Malaysian palm oil price slides on stronger ringgit, technical selling


Malaysian palm oil futures fell on Wednesday evening, easing from gains made earlier in the day, as it fell on a stronger ringgit, its currency of trade.

A stronger ringgit typically makes palm oil more expensive for holders of foreign currencies. It closed on Wednesday evening 0.2 percent stronger against the dollar at 4.0710 and is currently trading at around 14-month lows.

The benchmark palm oil contract for March delivery on the Bursa Malaysia Derivatives Exchange fell 0.9 percent to 2,499 ringgit ($613.85) a tonne at the close of trade.

Trading volumes stood at 41,112 lots of 25 tonnes each at the end of the trading day.

"The ringgit played a role today in the weakening of the market," said a Kuala Lumpur-based futures trader, while another trader added that the market also fell on technical selling, "as it couldn't hold above 2,520 ringgit."
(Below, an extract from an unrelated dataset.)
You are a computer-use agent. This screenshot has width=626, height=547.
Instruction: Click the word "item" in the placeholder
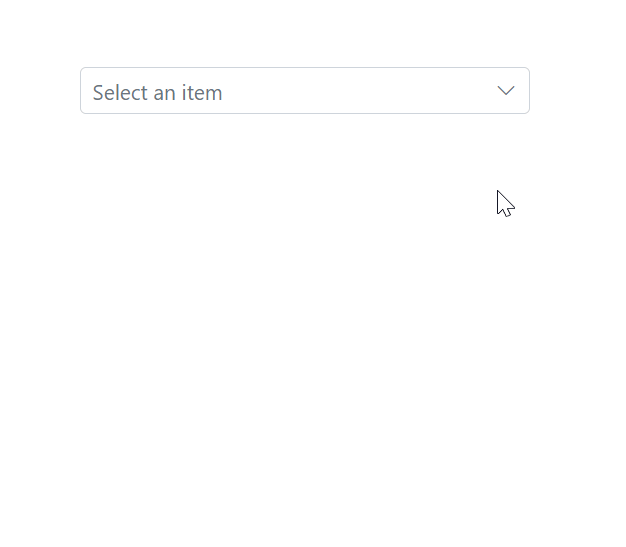click(x=203, y=93)
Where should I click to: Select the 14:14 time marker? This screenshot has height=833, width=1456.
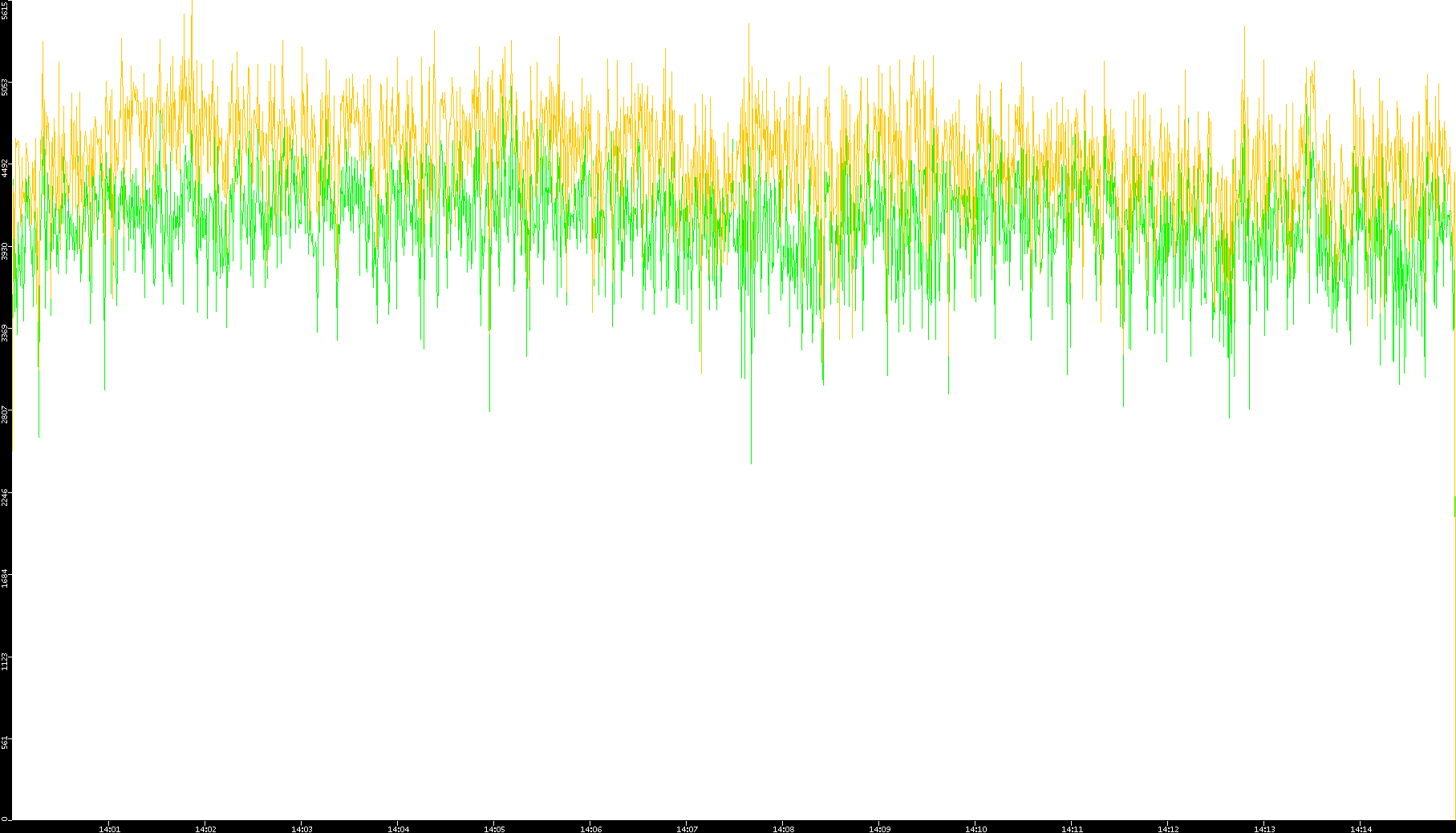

The market was earlier up as expectations of lower production in December and easing weakness in export demand supported the market.

"This month, production will be down, but the question is how much," said a Kuala Lumpur-based trader earlier in the day.

Malaysian palm oil shipments fell 2 percent on Dec. 1-20 compared with the same period last month, data from cargo surveyors Intertek Testing Services and Societe Generale de Surveillance showed.

The fall compares with a steep 16-22 percent decline seen in the first ten days of December, against the same period in November.

"I think full-month exports for December can be positive,"  another trader said.

In other related edible oils, the January soybean oil contract on the Chicago Board of Trade rose 0.3 percent, while the May soybean oil contract on the Dalian Commodity Exchange was down 0.2  percent.

The Dalian January palm olein contract was up 0.3 percent.

Palm oil prices are impacted by movements in other edible oils, as they compete for a share of the global vegetable oils market.